Copyright 2006 The Salt Lake Tribune
All Rights Reserved
The Salt Lake Tribune
September 14, 2006 Thursday
SECTION: OPINION; Columnists
LENGTH: 729 words
HEADLINE: Pro: 'Green' strategy can generate greenbacks galore for Calif. economy
BYLINE: By Wayne Madsen
BODY:
(The writer is addressing the question, "Will California's new limits on greenhouse gas emissions help the state's economy and reduce global warming?")
WASHINGTON - A "green economy" represents the best of two disparate worlds - safeguarding the environment while creating a new industrial base resulting in economic growth and prosperity.
And the California Global Warming Solutions Act of 2006, passed by Democratic and Republican legislators and signed by Gov. Arnold Schwarzenegger, takes a huge step in bringing California into line with the emission caps and greenhouse gas reductions mandated by the Kyoto Protocol.
Despite claims to the contrary, the nation's first sweeping carbon curbs law - far from hurting California's huge economy - will provide a boost to its burgeoning "green business" sector. Other states should consider following suit.
California, as the world's 12th-largest greenhouse gas polluter, simply bypassed the foot-dragging Bush administration in adopting its own environmental policy in line with reigning international standards.
The state is set to cap its carbon-dioxide emissions by 2020 at 1990 levels - an eyebrow-raising 25 percent reduction. Mandatory reductions come into effect in 2012. Under the new law, the California Air Resources Board will monitor greenhouse gas emissions and set policies for carbon credit trading.
Although there is an opt-out clause in the California law if an economic crisis is declared, the new emissions mandates provide an impetus for eco-friendly, profit-making businesses.

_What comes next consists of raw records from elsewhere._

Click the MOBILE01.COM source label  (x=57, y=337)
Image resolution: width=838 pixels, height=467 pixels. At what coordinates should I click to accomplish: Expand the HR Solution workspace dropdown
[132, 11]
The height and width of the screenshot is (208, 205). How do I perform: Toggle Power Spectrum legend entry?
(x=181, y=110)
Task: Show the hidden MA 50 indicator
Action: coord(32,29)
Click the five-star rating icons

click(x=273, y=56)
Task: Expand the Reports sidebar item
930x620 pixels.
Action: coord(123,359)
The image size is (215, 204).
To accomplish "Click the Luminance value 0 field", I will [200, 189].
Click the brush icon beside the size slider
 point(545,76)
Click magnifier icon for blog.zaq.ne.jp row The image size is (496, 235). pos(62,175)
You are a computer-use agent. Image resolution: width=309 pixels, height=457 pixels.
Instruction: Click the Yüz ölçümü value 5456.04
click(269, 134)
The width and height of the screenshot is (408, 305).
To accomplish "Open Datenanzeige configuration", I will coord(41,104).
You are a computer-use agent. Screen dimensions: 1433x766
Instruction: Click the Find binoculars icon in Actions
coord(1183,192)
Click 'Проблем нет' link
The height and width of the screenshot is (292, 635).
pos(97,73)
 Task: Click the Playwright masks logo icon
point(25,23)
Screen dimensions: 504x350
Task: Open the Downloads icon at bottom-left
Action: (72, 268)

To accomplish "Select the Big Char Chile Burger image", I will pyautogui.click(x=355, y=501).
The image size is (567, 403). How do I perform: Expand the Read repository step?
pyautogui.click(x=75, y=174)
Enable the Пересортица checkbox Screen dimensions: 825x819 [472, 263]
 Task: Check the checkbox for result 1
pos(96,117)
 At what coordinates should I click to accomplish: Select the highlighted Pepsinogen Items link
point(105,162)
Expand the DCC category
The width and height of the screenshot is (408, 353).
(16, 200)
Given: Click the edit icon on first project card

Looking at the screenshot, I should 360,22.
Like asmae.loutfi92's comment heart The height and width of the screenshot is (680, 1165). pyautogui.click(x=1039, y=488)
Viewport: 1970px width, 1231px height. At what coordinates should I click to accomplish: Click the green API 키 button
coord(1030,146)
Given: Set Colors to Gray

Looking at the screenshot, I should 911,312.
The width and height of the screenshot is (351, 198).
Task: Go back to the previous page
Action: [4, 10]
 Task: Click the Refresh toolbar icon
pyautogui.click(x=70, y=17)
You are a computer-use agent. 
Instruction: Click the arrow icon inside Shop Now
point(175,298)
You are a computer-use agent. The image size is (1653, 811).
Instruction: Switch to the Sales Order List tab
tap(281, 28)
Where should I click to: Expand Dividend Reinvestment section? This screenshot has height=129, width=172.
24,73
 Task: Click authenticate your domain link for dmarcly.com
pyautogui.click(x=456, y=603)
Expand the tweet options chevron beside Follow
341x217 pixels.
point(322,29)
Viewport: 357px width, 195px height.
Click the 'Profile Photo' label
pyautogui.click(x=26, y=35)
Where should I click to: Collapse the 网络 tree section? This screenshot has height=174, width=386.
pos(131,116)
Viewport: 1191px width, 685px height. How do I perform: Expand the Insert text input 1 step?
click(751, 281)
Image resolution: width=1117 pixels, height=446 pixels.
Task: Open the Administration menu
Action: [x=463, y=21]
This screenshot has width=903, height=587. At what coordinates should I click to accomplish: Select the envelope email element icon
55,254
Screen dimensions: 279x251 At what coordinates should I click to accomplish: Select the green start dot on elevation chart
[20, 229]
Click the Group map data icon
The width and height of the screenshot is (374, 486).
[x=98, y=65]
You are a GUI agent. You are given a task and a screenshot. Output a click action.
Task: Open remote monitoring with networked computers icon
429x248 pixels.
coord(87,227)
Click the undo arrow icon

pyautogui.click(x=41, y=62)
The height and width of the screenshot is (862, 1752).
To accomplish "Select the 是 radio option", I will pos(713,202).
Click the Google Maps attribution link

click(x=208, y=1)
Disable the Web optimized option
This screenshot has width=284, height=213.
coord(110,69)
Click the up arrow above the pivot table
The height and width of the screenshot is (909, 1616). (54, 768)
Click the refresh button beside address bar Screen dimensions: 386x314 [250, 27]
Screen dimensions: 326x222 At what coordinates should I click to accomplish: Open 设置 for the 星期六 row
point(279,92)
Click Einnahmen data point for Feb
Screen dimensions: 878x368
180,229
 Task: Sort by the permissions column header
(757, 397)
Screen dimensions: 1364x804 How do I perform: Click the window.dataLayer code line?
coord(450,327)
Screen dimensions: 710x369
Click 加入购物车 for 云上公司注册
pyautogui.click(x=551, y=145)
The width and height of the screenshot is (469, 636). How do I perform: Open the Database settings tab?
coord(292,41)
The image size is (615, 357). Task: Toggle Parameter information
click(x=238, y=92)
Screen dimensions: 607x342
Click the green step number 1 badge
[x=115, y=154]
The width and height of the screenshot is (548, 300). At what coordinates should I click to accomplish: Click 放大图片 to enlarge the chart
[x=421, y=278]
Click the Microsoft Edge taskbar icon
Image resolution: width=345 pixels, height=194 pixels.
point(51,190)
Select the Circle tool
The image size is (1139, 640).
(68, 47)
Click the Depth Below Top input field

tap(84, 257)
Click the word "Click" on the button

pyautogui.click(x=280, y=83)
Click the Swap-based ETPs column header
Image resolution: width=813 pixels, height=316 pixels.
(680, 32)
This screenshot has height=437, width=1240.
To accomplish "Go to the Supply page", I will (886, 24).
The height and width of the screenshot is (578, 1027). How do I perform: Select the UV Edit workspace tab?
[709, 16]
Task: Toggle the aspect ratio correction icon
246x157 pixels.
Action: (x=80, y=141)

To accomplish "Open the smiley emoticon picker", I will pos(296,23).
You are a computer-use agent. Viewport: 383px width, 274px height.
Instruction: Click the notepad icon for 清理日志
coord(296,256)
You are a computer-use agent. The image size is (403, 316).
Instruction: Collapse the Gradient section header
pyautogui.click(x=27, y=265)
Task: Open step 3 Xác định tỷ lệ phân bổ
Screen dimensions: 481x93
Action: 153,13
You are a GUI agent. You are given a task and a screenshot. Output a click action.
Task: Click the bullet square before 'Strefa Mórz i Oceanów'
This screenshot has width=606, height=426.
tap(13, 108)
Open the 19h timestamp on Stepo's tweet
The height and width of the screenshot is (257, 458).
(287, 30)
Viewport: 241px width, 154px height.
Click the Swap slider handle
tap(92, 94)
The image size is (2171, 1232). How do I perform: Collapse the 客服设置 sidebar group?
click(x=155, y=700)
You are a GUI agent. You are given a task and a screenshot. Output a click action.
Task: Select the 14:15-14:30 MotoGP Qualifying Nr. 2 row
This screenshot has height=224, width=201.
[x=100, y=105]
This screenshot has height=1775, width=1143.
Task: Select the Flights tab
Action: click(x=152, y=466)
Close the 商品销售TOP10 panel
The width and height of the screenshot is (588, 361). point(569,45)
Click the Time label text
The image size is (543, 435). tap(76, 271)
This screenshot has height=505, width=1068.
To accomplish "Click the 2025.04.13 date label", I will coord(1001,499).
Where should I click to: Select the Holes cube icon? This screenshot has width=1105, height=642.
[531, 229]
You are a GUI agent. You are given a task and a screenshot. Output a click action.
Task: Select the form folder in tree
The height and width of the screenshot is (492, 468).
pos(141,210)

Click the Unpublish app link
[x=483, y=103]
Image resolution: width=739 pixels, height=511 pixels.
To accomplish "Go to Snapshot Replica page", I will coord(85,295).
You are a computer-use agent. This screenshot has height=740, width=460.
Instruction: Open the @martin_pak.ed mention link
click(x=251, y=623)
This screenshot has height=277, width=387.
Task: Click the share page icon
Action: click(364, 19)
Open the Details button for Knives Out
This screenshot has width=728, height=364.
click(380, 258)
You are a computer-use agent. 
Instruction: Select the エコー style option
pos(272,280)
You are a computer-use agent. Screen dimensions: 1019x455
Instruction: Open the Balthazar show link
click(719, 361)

Creating what likely will be the world's largest "green industrial" base will spur the construction of power plants that do not burn environmentally-destructive coal and oil.
Clean-burning natural gas utilities will be among the first to get a much-needed economic boost from the new law. Under the act, natural gas-powered plants that emit less pollution can sell "carbon credits" or "carbon permits" to more pollution-intensive coal and oil-burning plants that will be more expensive to clean up.
Already, the Chicago Climate Exchange, the first greenhouse credit trading market in North America, is seeing business pick up in the trading of credits by companies that are voluntarily participating in the program. California's law is spurring other states to adopt similar measures and will pump even more cash into Chicago's exchange and perhaps create other eco-commodity trading centers in the United States.
California provides numerous incentives for businesses to go green and, so far, the program has been successful. Many environmentally conscious customers opt to do business with green-certified companies. Venture capitalists, seeing the potential for huge profits in the growth of less-polluting industries, championed the global warming bill's passage.
The new law also will provide a kick-start for the renewable energy industry, including solar, wind and geothermal power generation. There will be incentives to develop cleaner fuels, such as those containing ethanol and other cleaner-burning ingredients.
A University of California at Berkeley study concluded the California law will pump as much as $74 billion into the state's economy and create 89,000 jobs by 2020 - creating, in effect, a boom that rivals the state's original Gold Rush.
And California's new green industries may find lucrative overseas markets for eco-friendly technologies with China and India looming as potential cash-rich customers - a development that should dramatically slow America' skyrocketing trade-deficit.
California's mammoth power-generating industry also is required to reduce greenhouse gas emissions. The technology it develops to meet that objective holds promise of becoming a lucrative cash crop as well.
However, new ideas on eco-friendly energy initiatives are not popular with many obstinate oil industry and chamber of commerce leaders - individuals, who, under the Bush-Cheney administration, all too often have become pampered fat cats.
The tide is finally turning against the corporate naysayers who've repeatedly sabotage the drive to produce a cleaner, healthier planet.
California - always a global trendsetter - now has found one trend that transcends surfboards and Barbie Dolls and just may eventually save Mother Earth.